Review Reports
by
- George Angelidis1,*,
- Stavroula Giannakou1 and
- Varvara Valotassiou1
- et al.
Reviewer 1: Anonymous Reviewer 2: Anonymous Reviewer 3: Anonymous
Round 1
Reviewer 1 Report
Comments and Suggestions for Authors- What is the role of (SSS), (SRS), and (SDS)?
- Abstract look very length. need not mention all the details?
- Any justification to myocardial infarction (MI) and cardiac death is linearly?
- Author please check the Line number 58-71.
- Inference of Table 1. Study exclusion criteria.?
- Need for Stress testing procedures?
- In 17 LV segments using a 5-point scoring system Why 5-point scoring system used?
- User mention about not used MYO software package, lease mention not used data from MYO software package?
- In section 2.6. Statistical Analysis add table graph to understand analysis easily.
- Use of table 3?
- In Discussion section need to improve provide analytic result rather than theorytical study.
Author Response
Please see the attachment.
Author Response File:
Author Response.doc
Reviewer 2 Report
Comments and Suggestions for Authors- Good literature review but doesn't adequately set up why this comparison (expert + automated vs angiography) is important.

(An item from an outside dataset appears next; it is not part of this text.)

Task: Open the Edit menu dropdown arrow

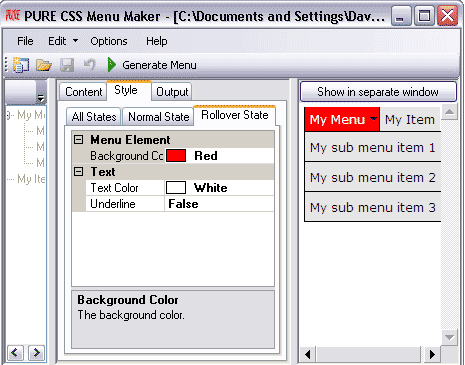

What is the clinical decision that would change based on these results?
- The temporal relationship between MPI and angiography is insufficiently described and potentially problematic. The authors states patients underwent angiography "prior to or after SPECT MPI (within a 3-month period)" but doesn't specify the distribution. I suggest providing explicit data on percentage with angiography before vs. after MPI, and median time interval.
- Logistic regression models were used to derive linear predictors - were these multivariable models? What covariates were included? How were the "combinations" of expert score + software created? Simple addition?
- All patients underwent both MPI and angiography, creating severe selection bias, since patients referred for angiography represent a high-risk subset. This fundamentally undermines the claimed "prognostic superiority" of MPI over angiography. Acknowledge this as a major limitation. The study compares prognostic accuracy in a select population already deemed to require angiography, not in the general population of patients with known/suspected CAD
- Event definitions are problematic. Hospitalizations (due to unstable angina, HF, or resuscitated CA) - these are vastly different endpoints with different relationships to ischemia. Moreoverm stroke is included as a "soft cardiac event" but cerebrovascular disease has different pathophysiology. Clarify event definitions and provide proper hierarchical event counts. Consider reporting time-to-first-event analyses
- Doğan et al. revealed strong correlation between semi-quantitative visual analysis of MPI findings and ICA data" - but the present study shows MPI is better than ICA for prognosis. The discussion doesn't adequately address this apparent contradiction
Author Response
Please see the attachment
Author Response File:
Author Response.doc
Reviewer 3 Report
Comments and Suggestions for Authors- Please clarify whether the visual MPI readers were fully blinded to angiographic findings and clinical follow-up information, as this directly affects validity.
- The rationale for including both expert scoring and automated measurements is sound, but the statistical approach for combining these inputs should be described in more detail.
- Consider expanding the limitations section to address the single-center sample, lack of attenuation correction, potential selection bias, and absence of external validation.
- The introduction could better highlight the current gaps in prognostic stratification and explain how this study fills those gaps.
Author Response
Please see the attachment
Author Response File:
Author Response.doc
Round 2
Reviewer 2 Report
Comments and Suggestions for AuthorsWell done.